Semarang, Idola 92.6 FM – Ketua Komisi Pemberantasan Korupsi (KPK) Firli Bahuri resmi ditetapkan sebagai tersangka kasus dugaan pemerasan atau penerimaan gratifikasi, Rabu (22/11) malam. Dugaan pemerasan ini dilakukan terhadap mantan Menteri Pertanian Syahrul Yasin Limpo. Penetapan tersangka ini menjadi puncak kontroversi yang pernah dilakukan Firli selama menjabat sebagai KPK.
Ironisnya, penetapan tersangka ini terjadi setelah siang harinya, Firli menerima sebuah penghargaan dari Kementerian Keuangan dan malam harinya ditetapkan sebagai tersangka.
Firli selaku Ketua KPK menerima penghargaan Anugerah Reksa Bandha dari Kemenkeu bersama sejumlah instansi negara lainnya pada Rabu (22/11) siang. Anugerah Reksa Bandha merupakan penghargaan terkait pengelolaan dan pemanfaatan barang milik negara. Penghargaan ini diberikan lantaran KPK memasukkan pengelolaan Barang Milik Negara sebagai bagian dari strategi nasional pencegahan korupsi.

· · · · ·

Ketentuan Tugas 1:
Menurut kutipan tentang Firli Bahuri, apa nama penghargaan yang diterimanya dari Kemenkeu?
Ketentuan Tugas 2:
Ketik ulang bagian kutipan tentang Firli Bahuri, mulai dari kata-kata yang memuat "Firli selaku Ketua" dan berhenti setelah "nasional pencegahan korupsi.".

Data Masukan:
· · · · ·

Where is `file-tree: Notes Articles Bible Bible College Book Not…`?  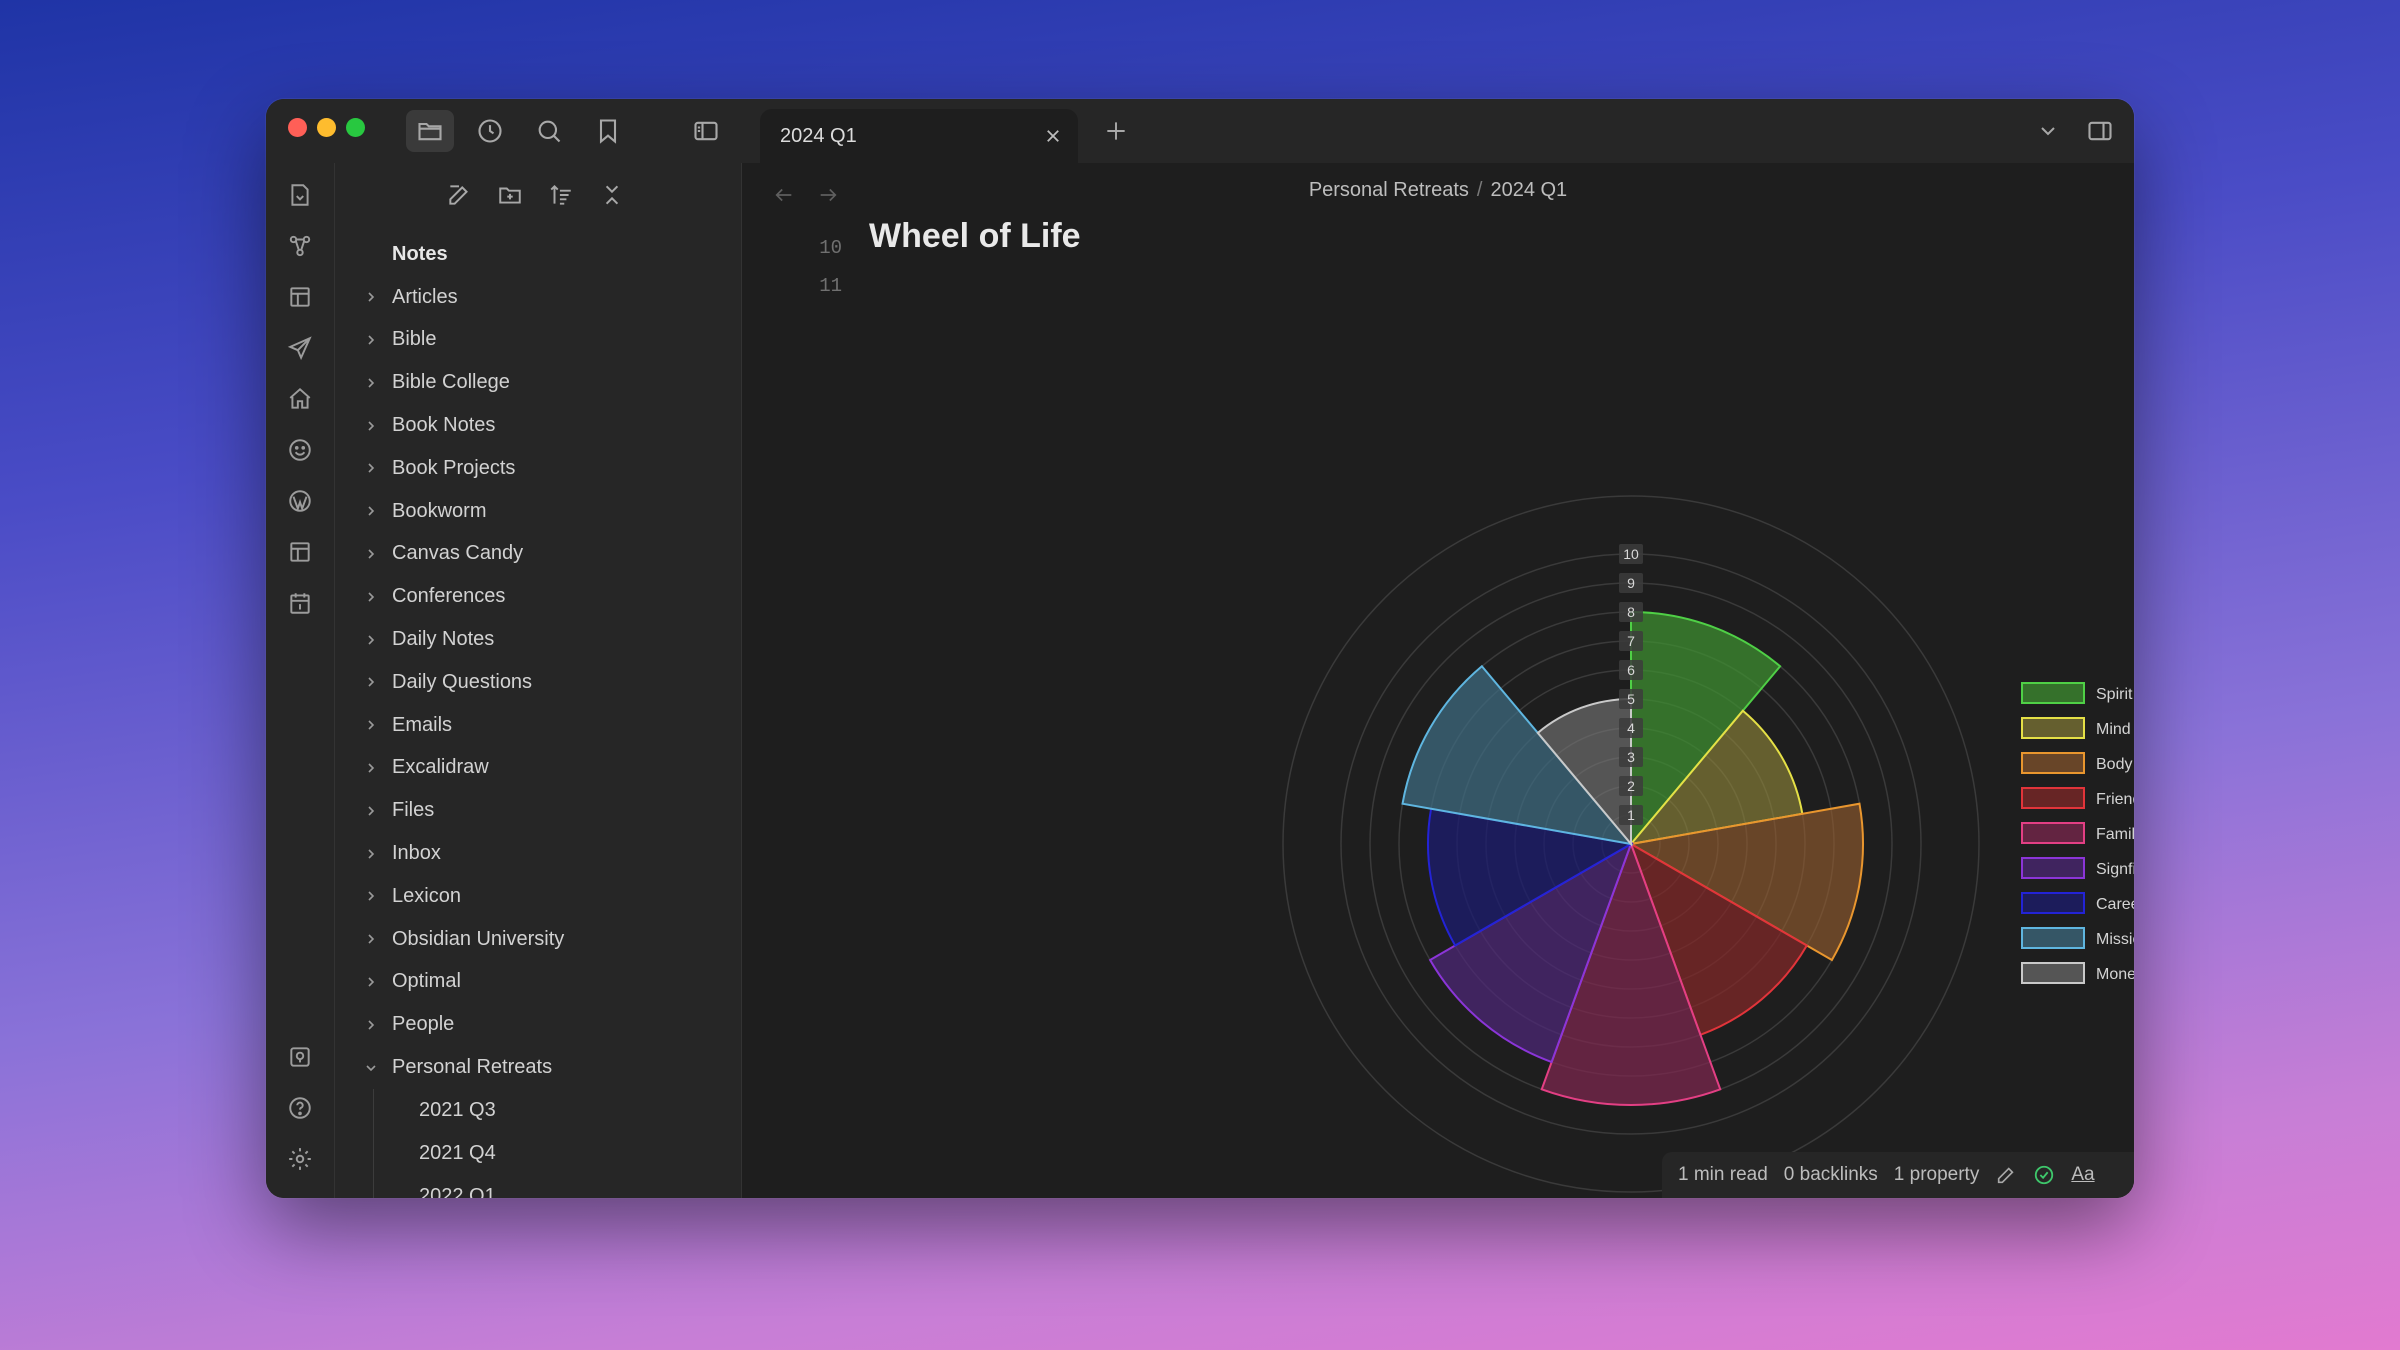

· · · · ·

Jawaban Tertulis 1:
Anugerah Reksa Bandha.

Jawaban Tertulis 2:
Firli selaku Ketua KPK menerima penghargaan Anugerah Reksa Bandha dari Kemenkeu bersama sejumlah instansi negara lainnya pada Rabu (22/11) siang. Anugerah Reksa Bandha merupakan penghargaan terkait pengelolaan dan pemanfaatan barang milik negara. Penghargaan ini diberikan lantaran KPK memasukkan pengelolaan Barang Milik Negara sebagai bagian dari strategi nasional pencegahan korupsi.